Recorded information:
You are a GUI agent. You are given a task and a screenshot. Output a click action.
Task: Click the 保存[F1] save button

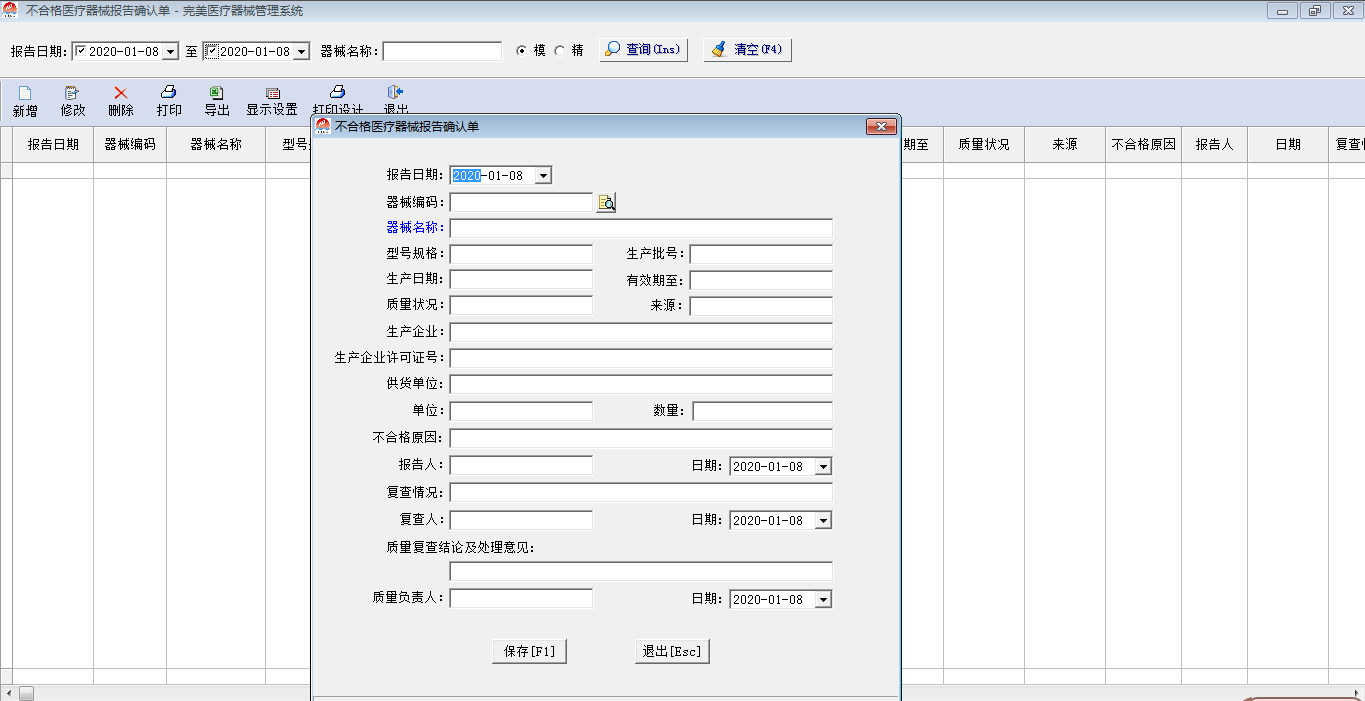tap(529, 651)
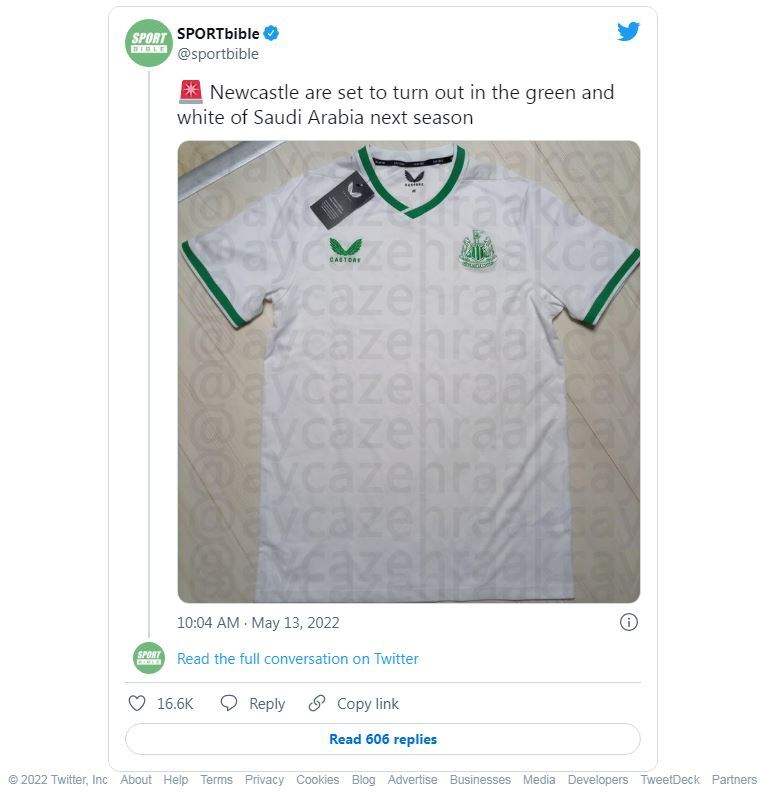Screen dimensions: 771x796
Task: Open the Newcastle shirt photo
Action: click(408, 371)
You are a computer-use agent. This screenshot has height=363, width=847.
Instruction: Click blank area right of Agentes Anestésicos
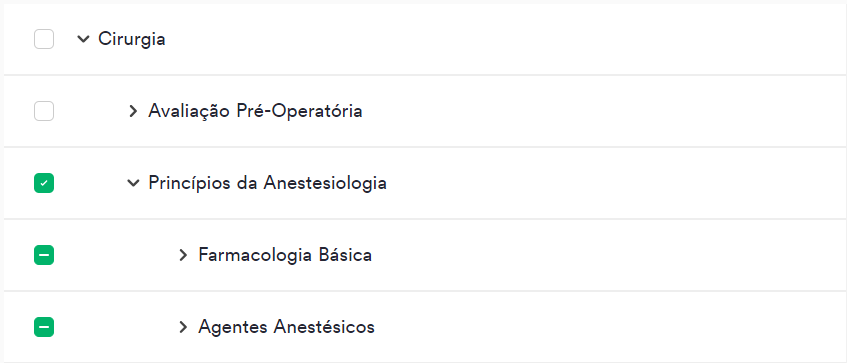tap(610, 327)
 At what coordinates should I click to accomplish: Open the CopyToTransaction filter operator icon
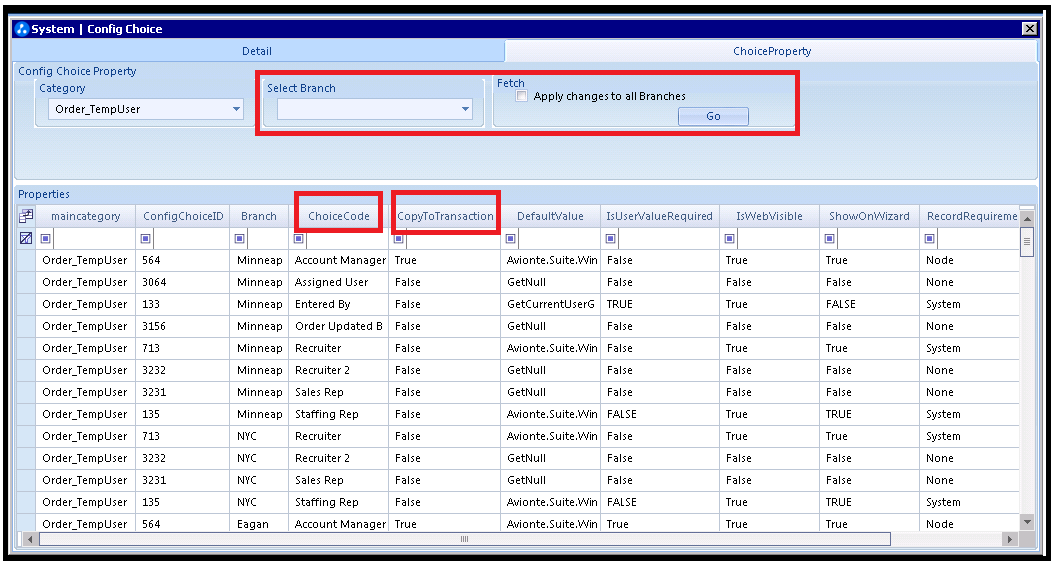point(399,238)
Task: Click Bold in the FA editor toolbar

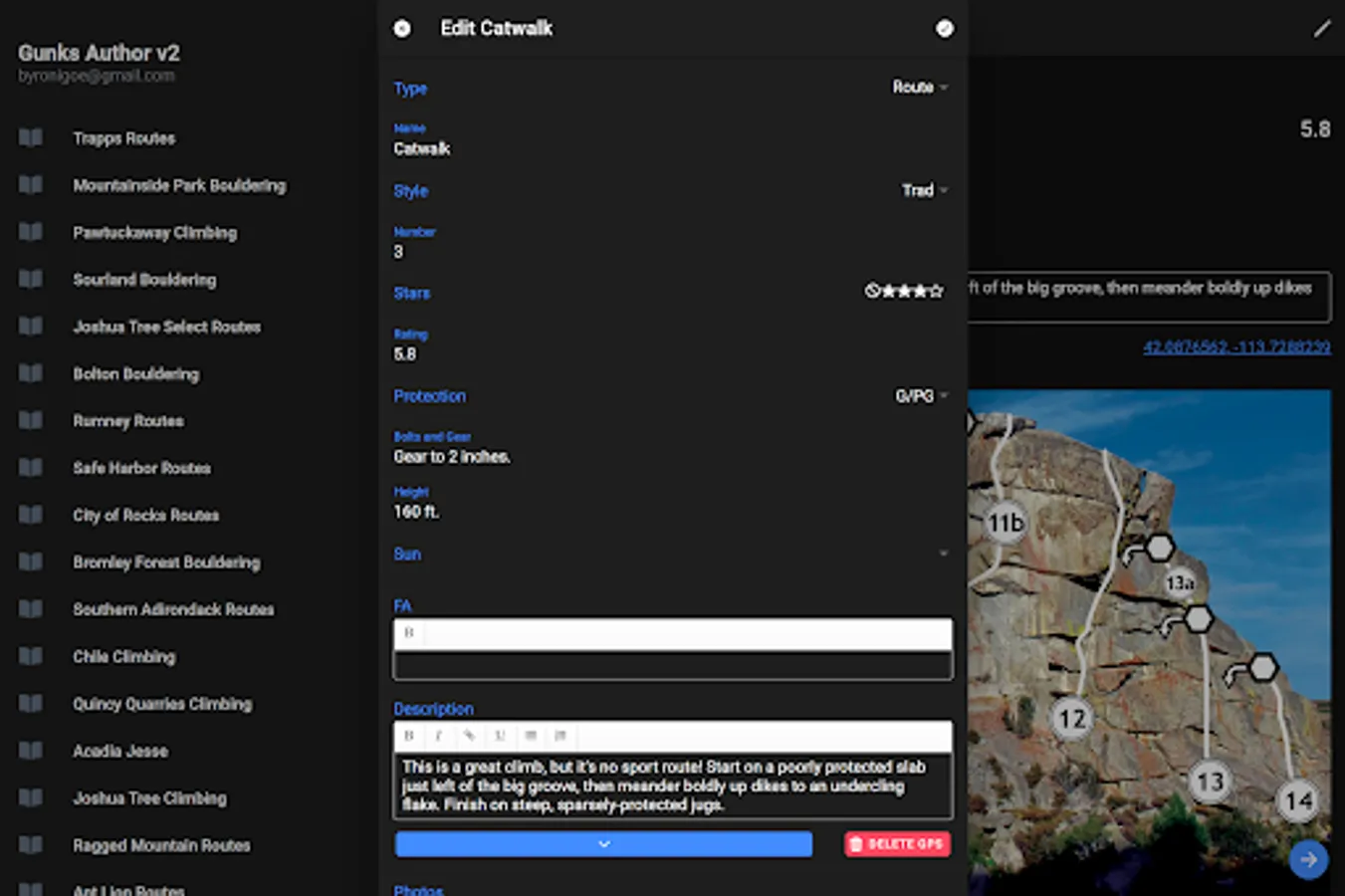Action: [409, 633]
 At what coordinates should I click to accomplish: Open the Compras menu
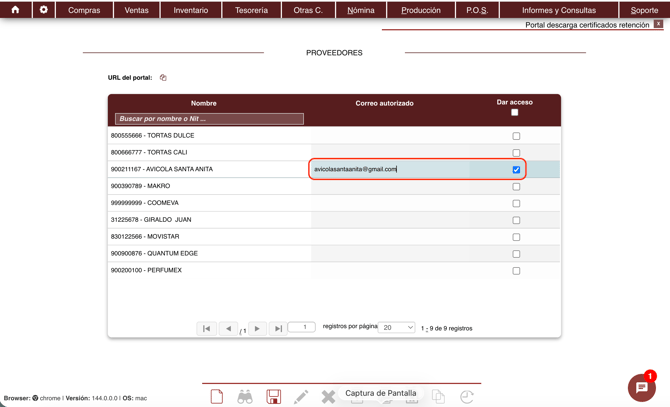pyautogui.click(x=84, y=10)
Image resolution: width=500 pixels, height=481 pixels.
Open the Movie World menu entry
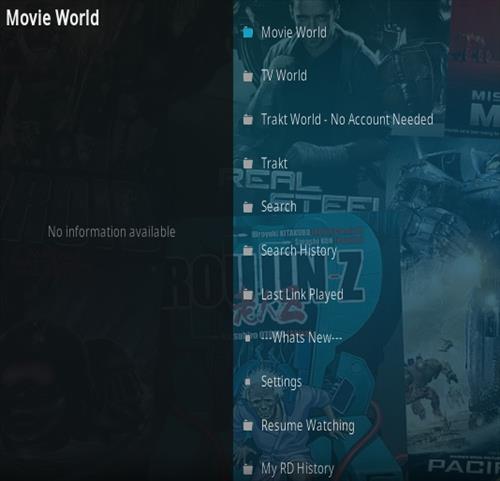click(294, 32)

About this task: Once the pictures are dropped, please print every remaining line of the material verbatim.

Response:
You are a GUI agent. You are given a task and a screenshot. Output a click action.
Task: Click the 保存[F1] save button

tap(529, 651)
Screen dimensions: 771x796
Task: Open the Newcastle shirt photo
Action: click(408, 371)
You are a computer-use agent. This screenshot has height=363, width=847.
Instruction: Click blank area right of Agentes Anestésicos
tap(610, 327)
 At what coordinates should I click to accomplish: Open the CopyToTransaction filter operator icon
point(399,238)
Task: Click Bold in the FA editor toolbar

Action: [409, 633]
 At what coordinates should I click to accomplish: Open the Compras menu
pyautogui.click(x=84, y=10)
Image resolution: width=500 pixels, height=481 pixels.
Open the Movie World menu entry
click(294, 32)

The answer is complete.